1.3. “ Agreement” shall have the meaning set forth in the Preamble.

1.4. “ Applicable Laws ” shall mean all laws, statutes, regulations, ordinances or the like of any Governmental Authority having jurisdiction over the Purchased Assets or the Products or a Party in connection with its obligations under this Agreement.

1.5. “ Assumed Contracts ” shall mean the contracts and agreements set forth on Schedule 1.5 . Such contracts that do not relate exclusively to Assets are so indicated on Schedule 1.5 .

1.6. “ Assumed Liabilities ” shall mean the obligations of Spectrum or their Affiliates, as applicable, under the Assumed Contracts and the Product Regulatory Files and all liabilities associated with Purchased Assets that arise on or after the Closing Date, provided , however , that “Assumed Liabilities” shall not include any Excluded Liabilities. Assumed Liabilities shall specifically include any and all liabilities arising out of (i) breach by Par and/or its Affiliates of any GSK Agreements prior to the Closing Date, and/or (ii) the gross negligence or willful misconduct of Par and/or its Affiliates related to the Purchased Assets prior to the Closing Date.

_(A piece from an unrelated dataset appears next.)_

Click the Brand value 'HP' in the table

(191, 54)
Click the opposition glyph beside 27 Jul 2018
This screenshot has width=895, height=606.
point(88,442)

1.7. “ Books and Records ” shall mean all material books and records of Spectrum and its Affiliates necessary to Manufacture, test, use or sell the Products and/or Drug Substance.

1.8. “ Business Day ” shall mean any day other than a Saturday, a Sunday or a day on which banks in New York City, New York are authorized or obligated by law or executive order to not open or remain closed.

1.9. “ cGMP Rules ” shall mean the quality systems and current good manufacturing practices set forth in 21 C.F.R. (Parts 210 and 211 and Parts 600 and 610 (as applicable)), and applicable FDA rules and regulations, promulgated thereunder.

1.10. “ Claim ” shall have the meaning set forth in Section 6.2(a) .

1.11. “ Closing Date ” shall mean May 6, 2008.

1.12. “ Confidential Information ” means with respect to a Party (as the “Disclosing Party”), all non-public information of any kind whatsoever (including without limitation, data, materials, compilations, formulae, models, patent disclosures, procedures, processes, projections, protocols, results of experimentation and testing, specifications, strategies, techniques and all non-public intellectual property and know-how), and all tangible and intangible embodiments thereof of any kind whatsoever (including without limitation, materials, samples, apparatus, compositions, documents, drawings, machinery, patent applications, records and reports), which are disclosed by the Disclosing Party to the other Party (as the “Receiving Party”) including any and all copies, replication or embodiments thereof. The Confidential Information of Par shall also include all non-public information associated with the Purchased Assets as acquired by Par pursuant to this Agreement.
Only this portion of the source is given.